Rounding out the trio is Gabriel Gomez, a successful businessman and former Navy SEAL. Gomez, the son of Colombian immigrants, has been endorsed by former Massachusetts governor Bill Weld and just recently took the lead in polling. Gomez views his lack of political experience as a positive. “I’m a common man with an uncommon desire to succeed, but I’m going to approach this job with a military man’s discipline, a father’s sensitivity, and a businessman’s experience, and that’s what I give my word on.”
On fiscal issues, the candidates seem to be in broad agreement. Sullivan said it is “unconscionable” that the U.S. Senate took four years to pass a budget, and he criticized the plan finally passed by the chamber in March for adding to the deficit. Winslow has campaigned on reversing unemployment, and has proposed detailed plans to reduce the corporate tax rate from 35 percent to 26 percent. Gomez, a Harvard Business School graduate, rails against the $16 trillion deficit and Washington habit of spending money we don’t have.
But none of these candidacies is without demons. For one thing, all three men have financially supported Democratic politicians in the past, leaving them to bicker over who gave the most and under what circumstances. Winslow in particular has been hit on this front, but he says that attack ads don’t tell the whole story. “I’m the only Republican in the race who has not given money to a Democrat while there was a Republican opponent,” he told TAS. “So that’s just a distraction.”

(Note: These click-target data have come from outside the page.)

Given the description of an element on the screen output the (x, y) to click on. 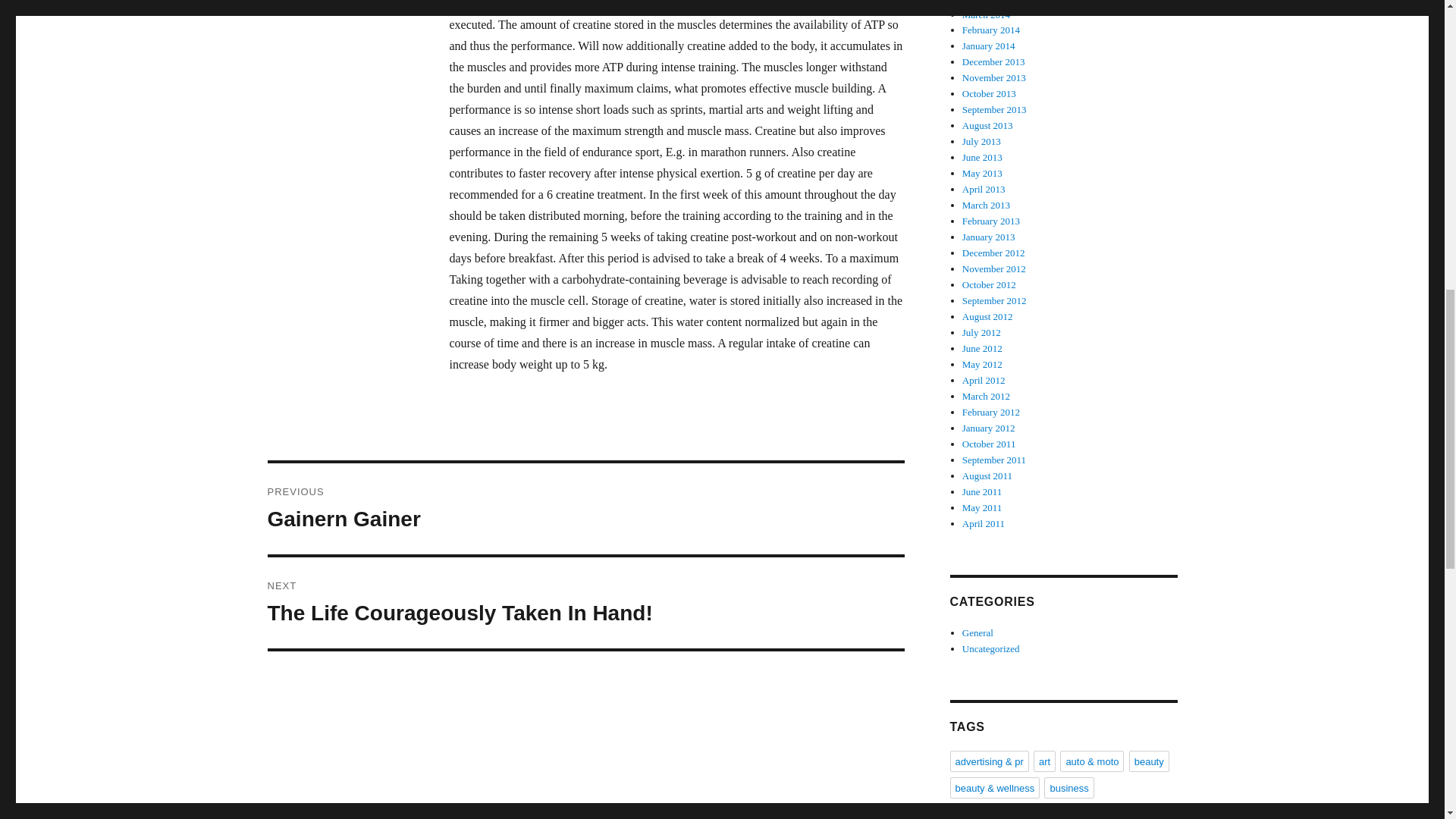
May 2014 (982, 2)
February 2014 (991, 30)
January 2014 (988, 45)
March 2014 (986, 14)
Given the description of an element on the screen output the (x, y) to click on. 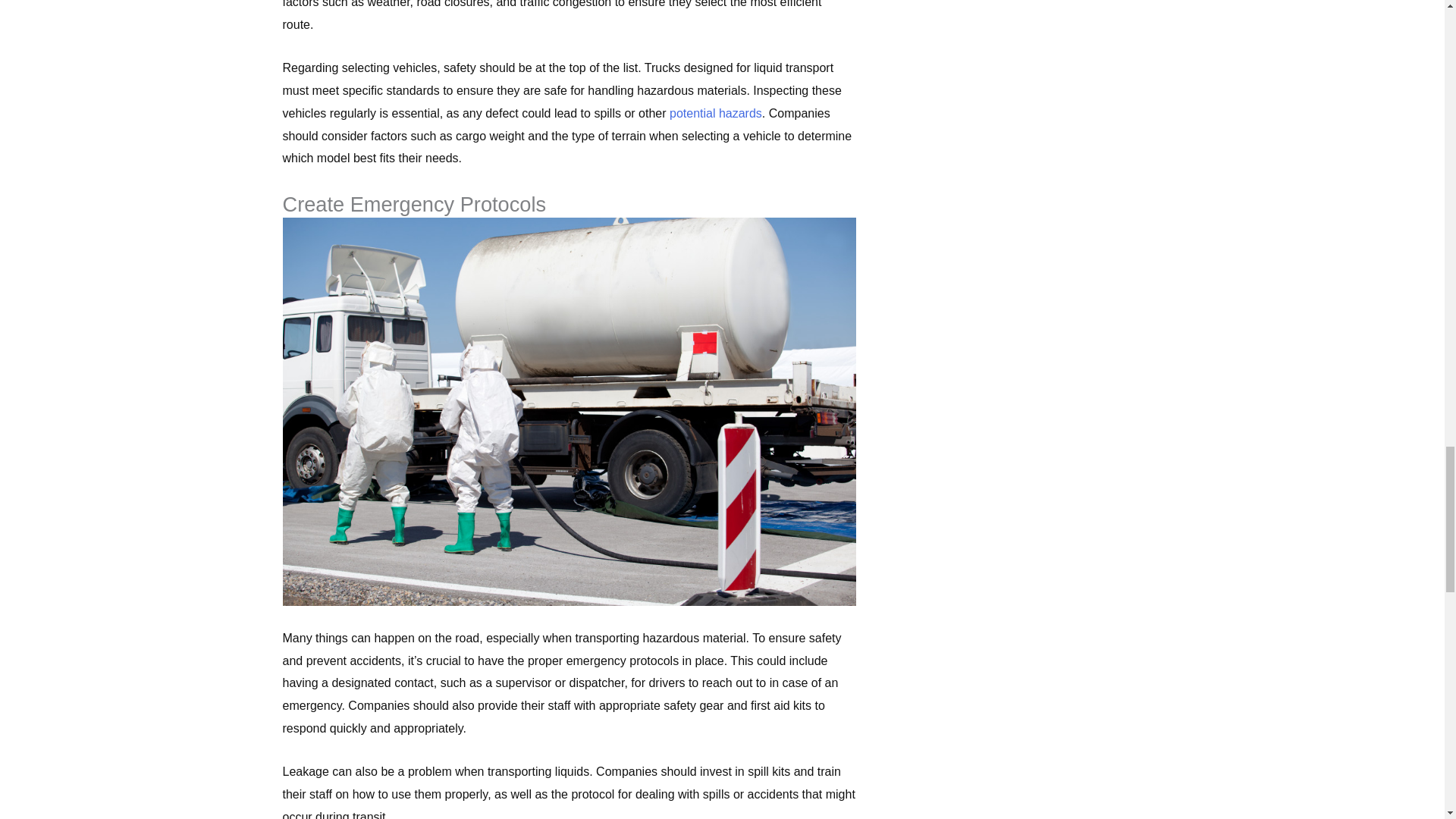
potential hazards (715, 113)
Given the description of an element on the screen output the (x, y) to click on. 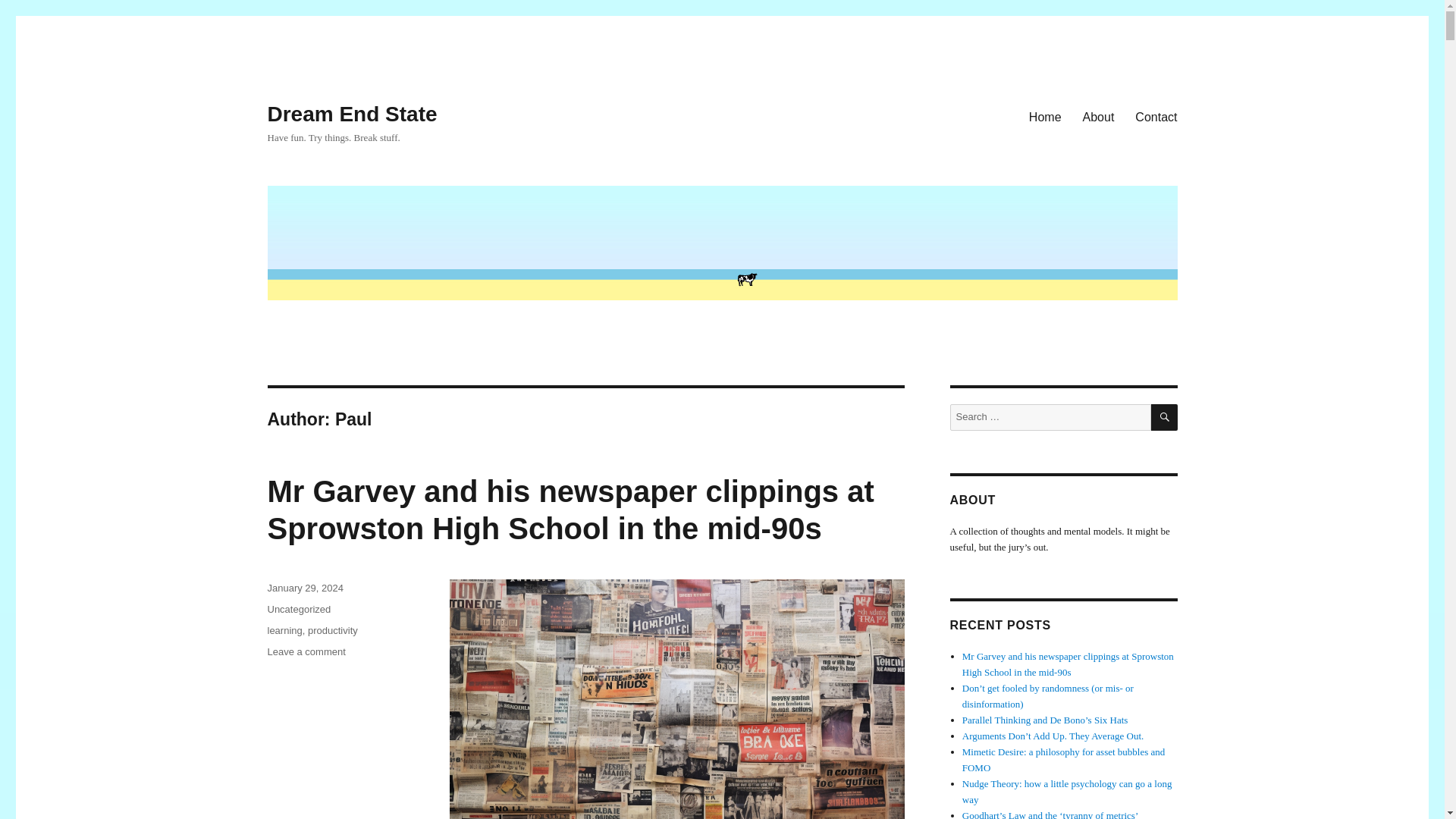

Sullivan, meanwhile, has been attacked for his traditional social views, and those of his supporters. A Tea Party-affiliated group whose leader is openly anti-homosexual has run ads on his behalf, and Winslow argues this could turn off moderate Bay State voters.
“If we win this race,” Winslow said, “we will set the tone and the agenda for 2014 and possibly even 2016, and that is too much of an opportunity to miss. It certainly is too important of an opportunity to blow by not focusing on electability as a consideration.”
But Gomez’s baggage is by far the heaviest. In 2008, he donated money to Barack Obama’s primary campaign. In a January letter to Gov. Deval Patrick seeking an interim appointment to Kerry’s Senate seat, Gomez backed up his credibility on the important debates over immigration and gun control by writing: “I support the positions that President Obama has taken on these issues, and you can be assured that I will keep my word and work on these issues as I have promised.”
He explains these details away. On the check to Obama: “I donated to his primary. It wasn’t in the general election, so, for me it didn’t really matter who won the primary. A friend of mine went to law school with him, and that was it.” On the letter: “All I meant was that I support some of his positions. By no means do I support all or most of his positions at all,” Gomez said. “I’m with Marco Rubio on immigration, and on gun control I’m a firm believer in the Second Amendment.”
Republicans will choose their nominee tomorrow, but recent polling shows that many voters are still undecided. No word on which candidate Karl Rove’s Conservative Victory Project prefers, or who makes SarahPAC’s “Palin’s Picks” list.
One thing, however, is for certain: With the special election less than two months away and a Democratic candidate who is sure to be strong (U.S. Reps. Ed Markey and Stephen Lynch are vying for the nomination), any GOP primary victory party had better be short lived.